Fig. 1: There Is No Natural Religion, Plate 9, “Therefore God becomes . . . . ” (Bentley b12), ca. 1788 – Source.
While wartime service forced an end to the relationship with Jung, the year Paul Mellon enlisted was also the year he began to collect important works by Blake, an artist in whom Mr. Mellon found new interest through Jung’s exploration of the unconscious and his theories about collective archetypes. In 1941 he acquired some exceptional books. This included There is No Natural Religion (1794) [fig. 1], an “illuminated” book of eleven color-printed relief etchings with pithy text critiquing the reductive philosophical materialism of his day; a set of the engraved Illustrations to the Book of Job (1825) in its original binding; and a copy of Blake’s engravings illustrating Edward Young’s Night Thoughts (1797) [fig. 2], one of two copies believed to have been hand-colored by Blake himself.

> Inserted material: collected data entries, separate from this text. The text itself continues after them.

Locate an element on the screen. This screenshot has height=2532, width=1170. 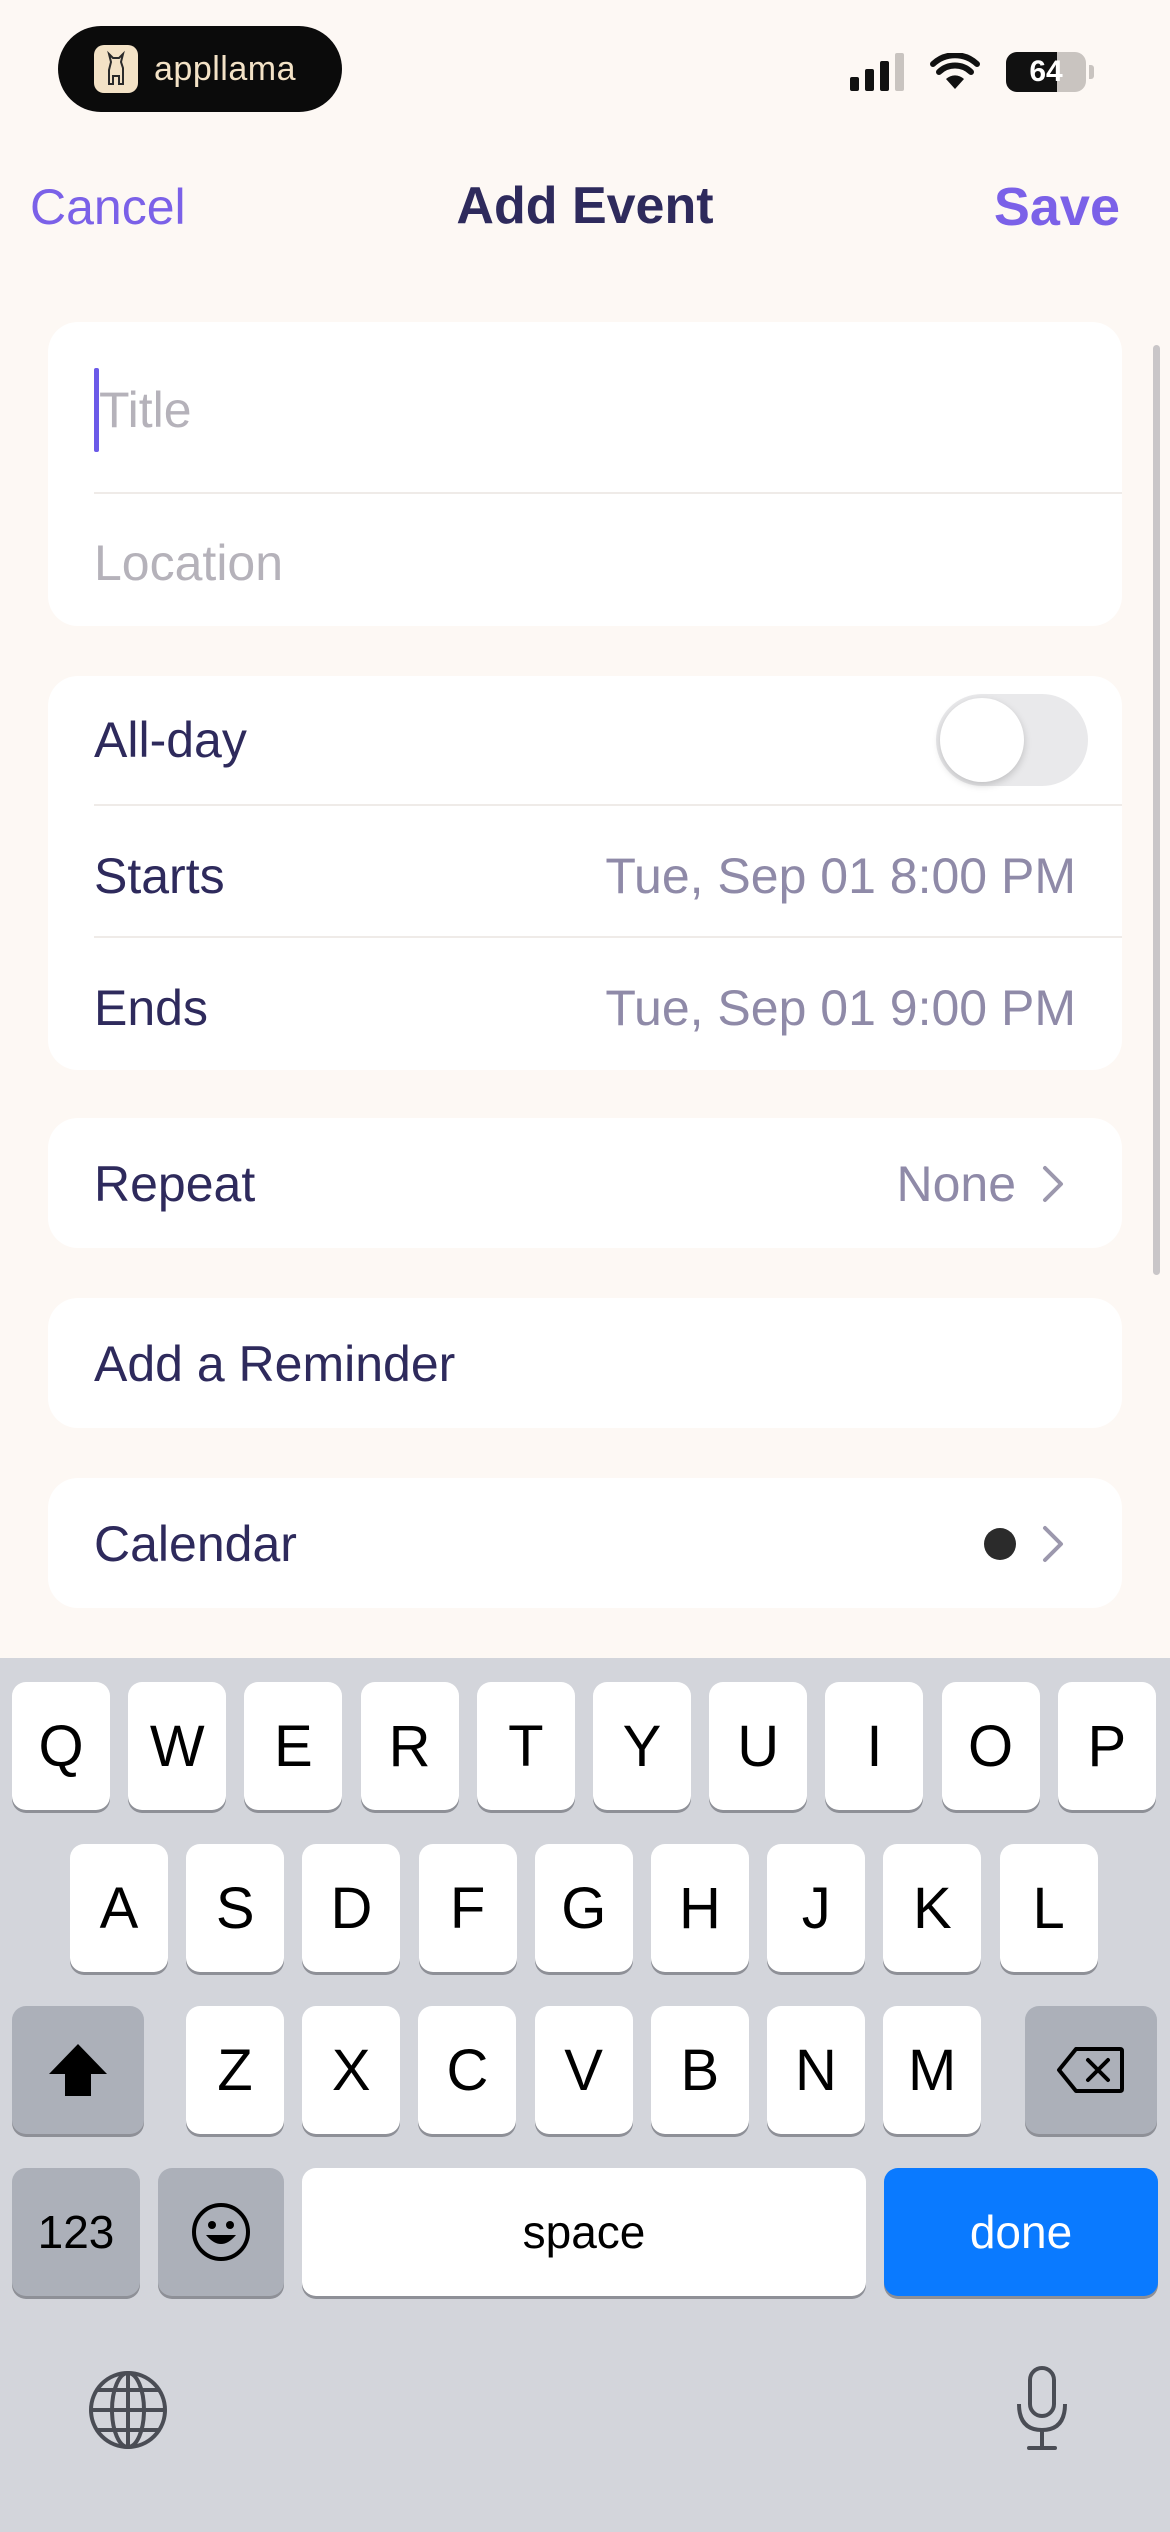
key-t: T is located at coordinates (526, 1746).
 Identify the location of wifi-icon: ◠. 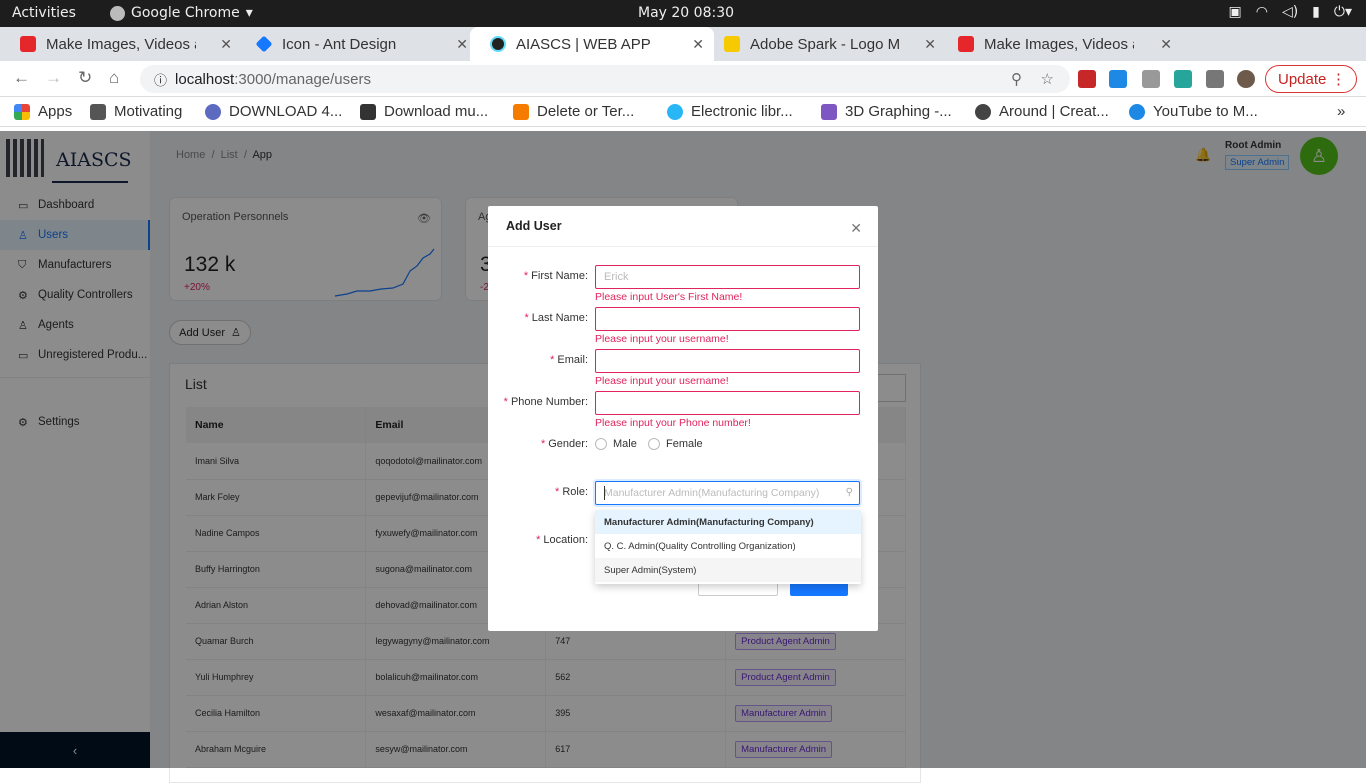
(1262, 12).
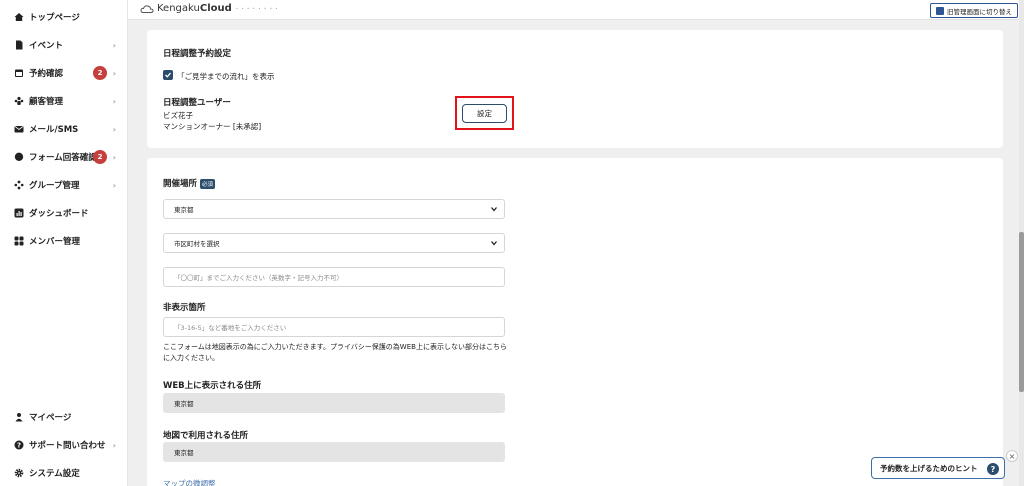  I want to click on sidebar-item-label: 顧客管理, so click(46, 102).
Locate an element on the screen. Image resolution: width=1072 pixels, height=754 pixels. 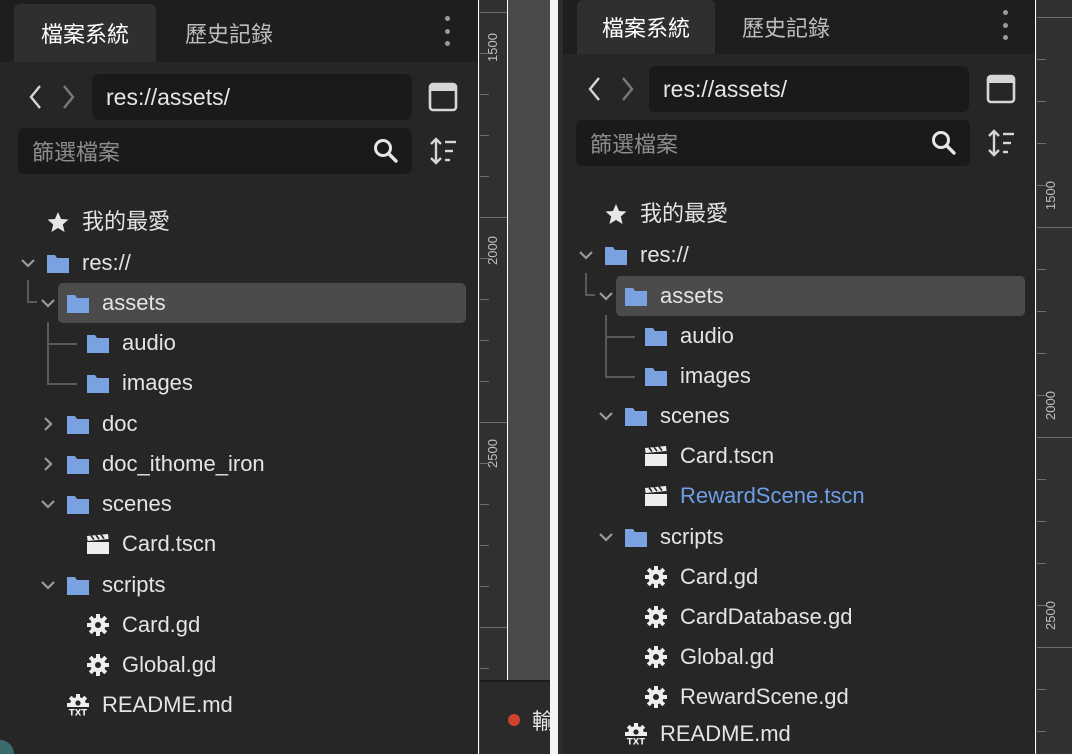
tree-item-carddatabase-gd: CardDatabase.gd is located at coordinates (794, 617).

Fig. 2: Young’s Night Thoughts, Page 43, “Night the Third, Narcissa”, 1797 – Source.
Another very significant acquisition in 1941 was a version of Blake’s illustration to The Parable of the Wise and Foolish Virgins [fig. 3], made around 1825 for William Haines of Chichester and one of four replicas of an original design drawn for his patron Thomas Butts in around 1805. Blake adapted the traditional iconography of the judgment of souls to capture the underlying theological meaning of the parable (Matthew 25:1-13), but in the Mellon version the setting has become distinctively English with its distant Gothic spires. It was also one of the first English drawings acquired by Paul Mellon who would eventually form the most comprehensive collection of English works on paper outside of Britain.